Austrian diplomat and politician (1936–2019)

Albert Rohan, Duke of Bouillon and Duke of Montbazon (Prince Albert de Rohan) (9 May 1936 – 4 June 2019) was an Austrian diplomat. He served as Secretary General (Generalsekretär) of the Austrian Foreign Ministry from 1996 to 2001.

== Biography ==
Albert Rohan was born in Melk, Lower Austria. He studied law at the University of Vienna and became a Doctor of Laws in 1960. He attended the College of Europe in Bruges, Belgium 1961-62 (Gottfried Leibniz Promotion), and joined the Austrian diplomatic service in 1963. From 1977 to 1981, he was Director at the Executive Office of the UN Secretary General. He was Director of the Department for International Organisations in the Austrian foreign ministry 1982–85, Ambassador to Argentina, Uruguay and Paraguay 1985–89, Director of the Department for Central-, East- and South-East Europe 1990–95, Deputy Director-General for Political Affairs 1993–95, National Coordinator for the Central European Initiative 1994-95 and Secretary General for Foreign Affairs (equivalent to Permanent Secretary in the UK civil service) 1996–2001.

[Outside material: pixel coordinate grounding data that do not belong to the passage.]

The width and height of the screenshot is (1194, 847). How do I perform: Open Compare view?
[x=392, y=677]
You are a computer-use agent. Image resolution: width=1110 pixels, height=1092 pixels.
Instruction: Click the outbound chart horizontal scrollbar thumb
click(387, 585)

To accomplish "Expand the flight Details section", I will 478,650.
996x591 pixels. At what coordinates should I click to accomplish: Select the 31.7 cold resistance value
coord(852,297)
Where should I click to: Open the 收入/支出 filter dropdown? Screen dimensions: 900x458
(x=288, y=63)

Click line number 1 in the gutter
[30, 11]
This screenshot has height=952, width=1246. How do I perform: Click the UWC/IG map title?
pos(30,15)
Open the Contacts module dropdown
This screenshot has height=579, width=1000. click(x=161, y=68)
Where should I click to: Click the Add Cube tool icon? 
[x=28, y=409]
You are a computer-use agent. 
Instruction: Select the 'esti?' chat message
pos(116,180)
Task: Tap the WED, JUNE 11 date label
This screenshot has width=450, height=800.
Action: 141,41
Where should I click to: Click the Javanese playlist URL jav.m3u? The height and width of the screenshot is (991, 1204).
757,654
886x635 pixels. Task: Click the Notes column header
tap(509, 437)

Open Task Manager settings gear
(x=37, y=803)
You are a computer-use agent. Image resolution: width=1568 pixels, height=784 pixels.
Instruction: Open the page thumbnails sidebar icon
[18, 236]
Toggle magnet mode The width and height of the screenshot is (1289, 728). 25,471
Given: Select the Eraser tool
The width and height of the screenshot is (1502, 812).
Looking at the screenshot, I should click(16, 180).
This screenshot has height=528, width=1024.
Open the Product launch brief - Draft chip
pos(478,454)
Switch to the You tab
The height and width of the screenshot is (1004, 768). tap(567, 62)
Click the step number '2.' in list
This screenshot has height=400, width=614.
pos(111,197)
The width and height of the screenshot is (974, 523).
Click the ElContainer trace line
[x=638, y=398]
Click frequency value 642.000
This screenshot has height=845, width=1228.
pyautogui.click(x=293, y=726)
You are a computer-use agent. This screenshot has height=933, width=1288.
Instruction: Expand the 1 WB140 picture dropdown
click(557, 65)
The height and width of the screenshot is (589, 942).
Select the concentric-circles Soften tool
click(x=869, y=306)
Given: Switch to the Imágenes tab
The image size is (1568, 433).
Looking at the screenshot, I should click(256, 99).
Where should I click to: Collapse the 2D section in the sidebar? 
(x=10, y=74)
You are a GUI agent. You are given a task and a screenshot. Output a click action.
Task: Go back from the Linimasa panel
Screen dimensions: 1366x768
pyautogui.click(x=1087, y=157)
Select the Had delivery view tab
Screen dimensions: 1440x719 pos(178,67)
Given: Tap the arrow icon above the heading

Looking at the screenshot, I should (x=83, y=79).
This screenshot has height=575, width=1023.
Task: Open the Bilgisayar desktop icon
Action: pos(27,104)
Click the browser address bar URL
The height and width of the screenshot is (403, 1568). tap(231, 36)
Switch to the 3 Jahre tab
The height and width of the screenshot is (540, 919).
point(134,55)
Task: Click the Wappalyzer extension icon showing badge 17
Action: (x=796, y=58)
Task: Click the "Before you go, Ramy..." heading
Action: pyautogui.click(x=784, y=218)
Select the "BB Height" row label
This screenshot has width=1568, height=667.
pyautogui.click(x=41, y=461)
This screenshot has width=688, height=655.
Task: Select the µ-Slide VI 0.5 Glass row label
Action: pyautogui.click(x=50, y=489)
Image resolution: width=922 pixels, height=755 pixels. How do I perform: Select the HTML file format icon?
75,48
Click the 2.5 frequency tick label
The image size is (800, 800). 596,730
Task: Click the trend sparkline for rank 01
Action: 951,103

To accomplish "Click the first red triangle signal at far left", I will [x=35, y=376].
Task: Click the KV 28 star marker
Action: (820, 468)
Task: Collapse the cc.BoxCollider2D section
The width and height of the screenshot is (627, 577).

He was President of the Austro-American Society and the Austrian Society for European Policies. He was appointed United Nations Deputy Special Envoy of the Secretary-General for the Future Status Process for Kosovo in 2005. He was a member of the Independent Commission on Turkey.

He was a member of a princely branch of the French House of Rohan; his ancestors fled from France to Austria during the French Revolution. As a consequence, he was the heir to the Duchy of Bouillon and the Duchy of Montbazon. As he had no children, upon his death in late 2019, the titles went to his 3rd cousin-once-removed Charles Raoul, Duke of Bouillon and Montbazon (b. 1954), who is the current head of the Rohan-Rochefort branch of the Rohan dynasty.

== Works ==
- Diplomat am Rande der Weltpolitik. Begegnungen, Beobachtungen, Erkenntnisse. Molden, Wien 2002, ISBN 3-85485-079-4 (in German).